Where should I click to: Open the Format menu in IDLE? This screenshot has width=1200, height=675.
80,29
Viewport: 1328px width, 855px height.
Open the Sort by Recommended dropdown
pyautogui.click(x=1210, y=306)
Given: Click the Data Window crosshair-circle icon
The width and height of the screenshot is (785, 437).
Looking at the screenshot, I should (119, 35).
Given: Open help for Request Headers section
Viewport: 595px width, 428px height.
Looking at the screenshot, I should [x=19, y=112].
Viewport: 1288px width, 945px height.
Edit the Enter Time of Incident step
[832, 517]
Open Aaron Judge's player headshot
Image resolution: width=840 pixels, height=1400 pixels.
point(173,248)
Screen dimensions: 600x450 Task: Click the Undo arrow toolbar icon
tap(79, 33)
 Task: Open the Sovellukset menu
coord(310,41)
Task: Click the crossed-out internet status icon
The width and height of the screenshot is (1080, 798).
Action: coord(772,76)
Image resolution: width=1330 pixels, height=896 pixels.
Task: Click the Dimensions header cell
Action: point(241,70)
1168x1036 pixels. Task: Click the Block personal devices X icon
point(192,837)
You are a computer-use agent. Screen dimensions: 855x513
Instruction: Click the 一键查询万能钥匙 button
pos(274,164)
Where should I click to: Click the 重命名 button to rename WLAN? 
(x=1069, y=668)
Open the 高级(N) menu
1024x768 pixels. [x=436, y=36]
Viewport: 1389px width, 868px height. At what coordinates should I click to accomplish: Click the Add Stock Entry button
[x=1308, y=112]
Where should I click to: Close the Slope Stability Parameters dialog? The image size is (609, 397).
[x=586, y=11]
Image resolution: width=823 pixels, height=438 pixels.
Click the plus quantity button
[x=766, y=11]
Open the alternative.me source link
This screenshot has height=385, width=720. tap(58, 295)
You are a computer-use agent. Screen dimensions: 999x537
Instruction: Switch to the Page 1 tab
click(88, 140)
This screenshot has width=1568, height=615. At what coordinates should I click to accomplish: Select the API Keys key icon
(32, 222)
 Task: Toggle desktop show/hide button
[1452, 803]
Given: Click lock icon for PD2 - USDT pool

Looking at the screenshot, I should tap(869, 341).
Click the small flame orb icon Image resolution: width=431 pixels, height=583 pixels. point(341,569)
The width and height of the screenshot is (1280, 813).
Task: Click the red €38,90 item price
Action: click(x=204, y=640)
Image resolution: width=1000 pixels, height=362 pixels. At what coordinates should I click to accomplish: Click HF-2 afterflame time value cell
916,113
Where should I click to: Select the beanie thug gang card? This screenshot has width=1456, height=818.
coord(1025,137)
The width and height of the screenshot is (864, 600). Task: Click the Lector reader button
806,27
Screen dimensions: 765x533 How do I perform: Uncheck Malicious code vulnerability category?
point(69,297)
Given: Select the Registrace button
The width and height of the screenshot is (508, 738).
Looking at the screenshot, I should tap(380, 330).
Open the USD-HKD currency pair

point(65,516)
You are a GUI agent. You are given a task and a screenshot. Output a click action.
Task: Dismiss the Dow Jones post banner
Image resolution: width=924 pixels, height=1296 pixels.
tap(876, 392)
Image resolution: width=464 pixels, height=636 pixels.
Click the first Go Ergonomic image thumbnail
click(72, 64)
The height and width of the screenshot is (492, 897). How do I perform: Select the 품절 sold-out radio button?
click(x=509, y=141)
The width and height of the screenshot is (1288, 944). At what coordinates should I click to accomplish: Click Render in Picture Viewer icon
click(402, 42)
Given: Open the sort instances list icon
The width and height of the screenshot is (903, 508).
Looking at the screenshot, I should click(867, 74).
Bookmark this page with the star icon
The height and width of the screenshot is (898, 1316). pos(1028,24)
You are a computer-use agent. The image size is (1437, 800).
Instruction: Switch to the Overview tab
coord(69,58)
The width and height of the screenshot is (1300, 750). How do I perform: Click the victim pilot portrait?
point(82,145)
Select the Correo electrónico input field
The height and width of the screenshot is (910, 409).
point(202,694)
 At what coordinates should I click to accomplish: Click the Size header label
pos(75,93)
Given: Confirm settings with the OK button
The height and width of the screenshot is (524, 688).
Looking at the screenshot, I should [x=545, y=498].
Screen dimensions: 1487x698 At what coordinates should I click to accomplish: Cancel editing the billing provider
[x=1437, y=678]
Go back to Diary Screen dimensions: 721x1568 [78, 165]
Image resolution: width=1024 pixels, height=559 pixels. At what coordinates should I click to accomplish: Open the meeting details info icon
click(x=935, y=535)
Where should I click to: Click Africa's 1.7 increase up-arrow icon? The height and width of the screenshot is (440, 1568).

*TRY IT:* Give the number of lines in the records where the word "computer" occurs, and add nothing.

*RESPONSE AREA:* 3